Minister of Transportation of the Government of National Salvation
- In office 7 October 1941 – 10 November 1942
- Preceded by: None
- Succeeded by: Office abolished

Personal details
- Born: 21 December 1873 Užice, Principality of Serbia
- Died: 17 July 1946 (aged 72) Belgrade, PR Serbia, FPR Yugoslavia
- Cause of death: Execution by firing squad
- Profession: Soldier, politician

Military service
- Allegiance: Kingdom of Serbia Kingdom of Yugoslavia Government of National Salvation Nazi Germany
- Rank: General

= Đura Dokić =

Serbian general

Đura Dokić (Ђура Докић; 21 December 1873 – 17 July 1946) was a Serbian general, notable for being an Axis collaborator during World War II. He served in the Royal Serbian Army during the Balkan Wars and World War I, where he rose in ranks, and was awarded four state orders, including Karađorđe's Star. In the Royal Yugoslav Army (1918–41), he rose to the rank of Army general. He was appointed Minister of Transportation in the Government of National Salvation headed by Milan Nedić on 7 October 1941. He remained in that position for just over a year.
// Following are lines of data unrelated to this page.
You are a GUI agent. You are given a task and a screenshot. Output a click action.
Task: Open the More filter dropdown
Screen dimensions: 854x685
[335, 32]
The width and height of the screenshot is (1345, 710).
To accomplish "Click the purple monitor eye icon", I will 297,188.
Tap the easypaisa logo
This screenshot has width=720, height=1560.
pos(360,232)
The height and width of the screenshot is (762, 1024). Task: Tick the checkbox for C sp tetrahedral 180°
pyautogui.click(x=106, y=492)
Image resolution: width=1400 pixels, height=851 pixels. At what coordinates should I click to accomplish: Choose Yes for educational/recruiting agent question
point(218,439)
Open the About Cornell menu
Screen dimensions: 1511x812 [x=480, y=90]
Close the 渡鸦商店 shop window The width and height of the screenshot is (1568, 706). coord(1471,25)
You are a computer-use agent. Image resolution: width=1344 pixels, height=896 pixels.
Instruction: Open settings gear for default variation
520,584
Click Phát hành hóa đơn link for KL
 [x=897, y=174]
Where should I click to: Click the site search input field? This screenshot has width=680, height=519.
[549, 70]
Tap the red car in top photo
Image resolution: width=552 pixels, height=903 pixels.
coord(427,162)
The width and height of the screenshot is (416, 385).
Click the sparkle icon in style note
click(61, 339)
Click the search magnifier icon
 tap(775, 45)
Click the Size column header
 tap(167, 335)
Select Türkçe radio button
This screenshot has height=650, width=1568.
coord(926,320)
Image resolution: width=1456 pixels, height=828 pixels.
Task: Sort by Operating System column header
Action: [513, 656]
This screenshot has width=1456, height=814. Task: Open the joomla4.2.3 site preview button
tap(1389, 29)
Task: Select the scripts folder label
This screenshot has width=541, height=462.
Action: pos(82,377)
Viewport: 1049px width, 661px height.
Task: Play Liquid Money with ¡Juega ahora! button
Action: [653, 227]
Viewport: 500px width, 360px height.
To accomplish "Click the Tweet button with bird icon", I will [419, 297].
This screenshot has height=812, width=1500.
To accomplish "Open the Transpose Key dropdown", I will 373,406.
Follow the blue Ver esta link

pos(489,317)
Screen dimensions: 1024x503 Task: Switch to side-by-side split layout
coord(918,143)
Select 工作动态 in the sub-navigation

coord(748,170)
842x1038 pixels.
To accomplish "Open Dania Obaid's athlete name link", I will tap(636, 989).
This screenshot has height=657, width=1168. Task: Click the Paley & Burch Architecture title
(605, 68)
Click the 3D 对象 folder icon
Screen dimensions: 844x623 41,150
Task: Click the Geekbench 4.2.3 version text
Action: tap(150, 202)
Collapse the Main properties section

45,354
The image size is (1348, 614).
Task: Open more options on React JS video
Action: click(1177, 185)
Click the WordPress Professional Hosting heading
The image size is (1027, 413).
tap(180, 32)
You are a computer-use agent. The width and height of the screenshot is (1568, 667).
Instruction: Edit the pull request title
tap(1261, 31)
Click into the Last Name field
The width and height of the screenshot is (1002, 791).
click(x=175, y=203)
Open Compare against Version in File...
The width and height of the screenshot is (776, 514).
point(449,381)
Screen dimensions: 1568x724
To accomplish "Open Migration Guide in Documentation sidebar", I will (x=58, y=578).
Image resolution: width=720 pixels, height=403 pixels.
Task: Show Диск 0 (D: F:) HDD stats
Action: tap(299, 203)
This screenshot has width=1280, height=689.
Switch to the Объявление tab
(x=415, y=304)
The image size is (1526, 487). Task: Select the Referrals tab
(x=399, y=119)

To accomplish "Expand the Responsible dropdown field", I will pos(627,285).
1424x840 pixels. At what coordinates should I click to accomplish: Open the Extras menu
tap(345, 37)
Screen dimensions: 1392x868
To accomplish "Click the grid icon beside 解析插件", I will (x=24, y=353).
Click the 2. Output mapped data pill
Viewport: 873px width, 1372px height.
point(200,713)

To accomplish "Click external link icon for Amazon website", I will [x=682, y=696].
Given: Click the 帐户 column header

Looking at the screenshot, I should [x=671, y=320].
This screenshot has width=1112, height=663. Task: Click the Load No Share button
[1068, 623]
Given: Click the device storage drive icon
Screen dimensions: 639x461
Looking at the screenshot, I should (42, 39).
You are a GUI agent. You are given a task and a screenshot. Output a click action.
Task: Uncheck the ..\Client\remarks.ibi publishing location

The British captured him, along with other Serbian collaborationists. He was tried and sentenced to death in the 1946 Belgrade Process. His representative at the trial was barrister Dragoljub Joksimović. He was accused of "conspiring to ship slave workers into Germany" according to contemporary American newspapers.

==Military career==
- Royal Serbian Army
- Finished Military Academy on 2 August 1893 as 1st-class Captain.
- Received Infantry major rank (pešadijski major) ( 1910).
- Participated in the Balkan Wars. Received Lieutenant colonel (potpukovnik) rank. Commander of the VI Regiment. Active at the Battle of Bregalnica. Wounded.
- Received Colonel (pukovnik) rank before January 1914.
- Commander of 20th Infantry Regiment (20. pešadijski puk) as colonel, active at the Battle of Cer (15–24 August 1914).
- Commander of "Centre Section" and later "Right Section" as colonel at the Battle of Drina (6 September–4 October 1914).
- Commander of Negotin Detachment (Negotinski odred) as colonel, active in the Eastern Serbian front in October 1915.
- Active in the Crna Reka operation and the liberation of Bitola in 1916.
- Royal Yugoslav Army
- Received General (armijski đeneral) rank in 1922–23.
- Titled "Commander of the Army" (komandant armije) in 1930.

==Awards==
Dokić was awarded four state orders, including Karađorđe's Star, for his achievements in the 1912–18 wars.